После нескольких секунд ошеломленного молчания толпа испустила разочарованный вой, а Габиний, как и было условлено, выскочил на середину ростры.
– Этого нельзя допустить! – завопил он. – Помпей Великий рожден не для самого себя, но для Рима!
Как и следовало ожидать, раздался одобрительный рев, который, отражаясь от стен базилик и храмов, бил по ушам, и без того наполовину оглохшим от шума. Толпа восторженно заорала: «Пом-пей! Пом-пей! Рим! Рим!»
Когда вопли немного утихли, Помпей снова заговорил:
– Ваша доброта трогает меня, мои дорогие сограждане, но мое присутствие в городе может помешать вам сделать мудрый выбор. Вам предстоит избрать достойного человека из числа бывших консулов. И помните: хотя я покидаю Рим, мое сердце навсегда останется с вашими сердцами и храмами Рима. Прощайте!

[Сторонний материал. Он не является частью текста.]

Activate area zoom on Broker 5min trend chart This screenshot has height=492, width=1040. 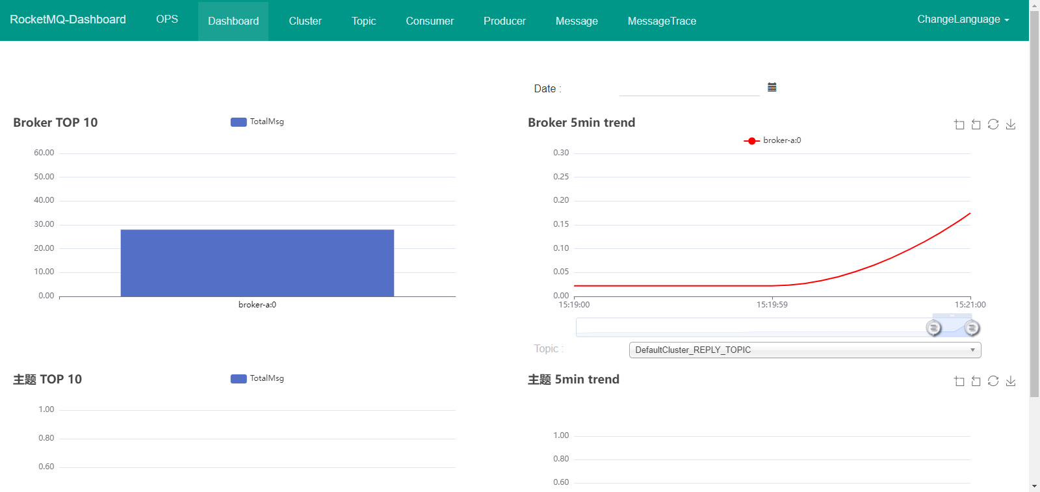pos(959,124)
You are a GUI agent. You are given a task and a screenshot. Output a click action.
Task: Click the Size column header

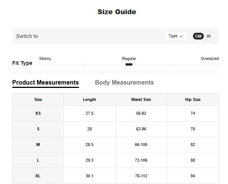tap(38, 99)
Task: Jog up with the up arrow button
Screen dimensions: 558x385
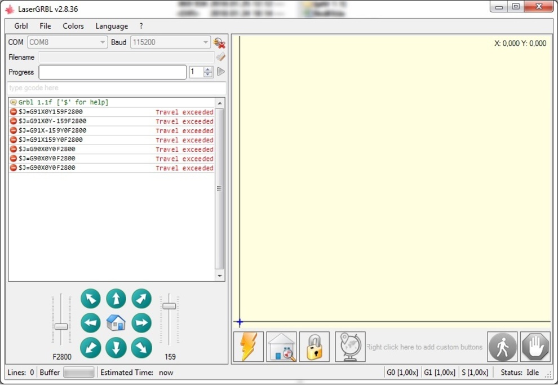Action: click(116, 299)
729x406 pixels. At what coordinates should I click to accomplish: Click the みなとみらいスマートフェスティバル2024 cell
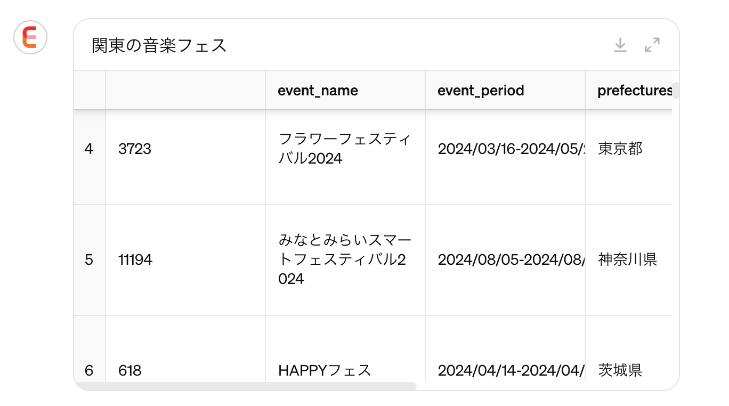click(344, 260)
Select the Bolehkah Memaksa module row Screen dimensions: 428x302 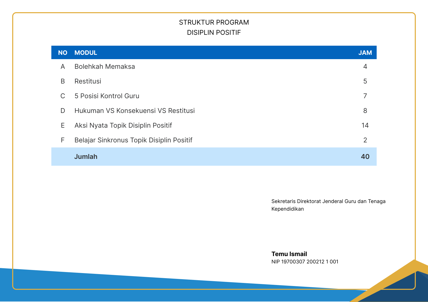click(104, 66)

Помпей поднял свиток, поприветствовав с его помощью бесновавшуюся толпу, а затем развернулся и решительно направился к выходу, как бы не слыша призывов остаться. Под ошеломленными взглядами трибунов он спустился по ступеням. Сначала из поля зрения исчезли его ноги, затем торс и, наконец, благородная голова. Некоторые люди рядом со мной стали рыдать и рвать на себе одежду и волосы, и даже я, знавший, что все это от начала до конца было притворством, не удержался от всхлипываний. Сенаторы переглядывались с таким видом, словно на них пролился ледяной дождь. Одни вели себя дерзко, но большинство выглядели потрясенными и изумленно хлопали глазами. Сколько все помнили себя, Помпей был самым выдающимся римлянином, и вот теперь – его не будет?
На лице Красса отражалось многообразие чувств, передать которые не смог бы даже величайший художник. Ему впервые в жизни представилась возможность выйти из тени Помпея и стать главноначальствующим, но он понимал, что тут дело нечисто.
Цицерон оставался на форуме долго, наблюдая за своими коллегами-сенаторами, а затем торопливо направился к задней части ростры, чтобы рассказать о своих наблюдениях. Там уже находились прихлебатели Помпея и все пиценцы. Слуги обступили закрытые носилки с сине-золотой парчовой занавеской, чтобы отнести хозяина к Капенским воротам, и полководец уже собирался залезть в них. Как многие, только что произнесшие важную речь, – я не раз видел это – он упивался чувством собственного превосходства и одновременно желал, чтобы его приободрили.
– Все прошло отлично, – сказал он. – А ты как думаешь?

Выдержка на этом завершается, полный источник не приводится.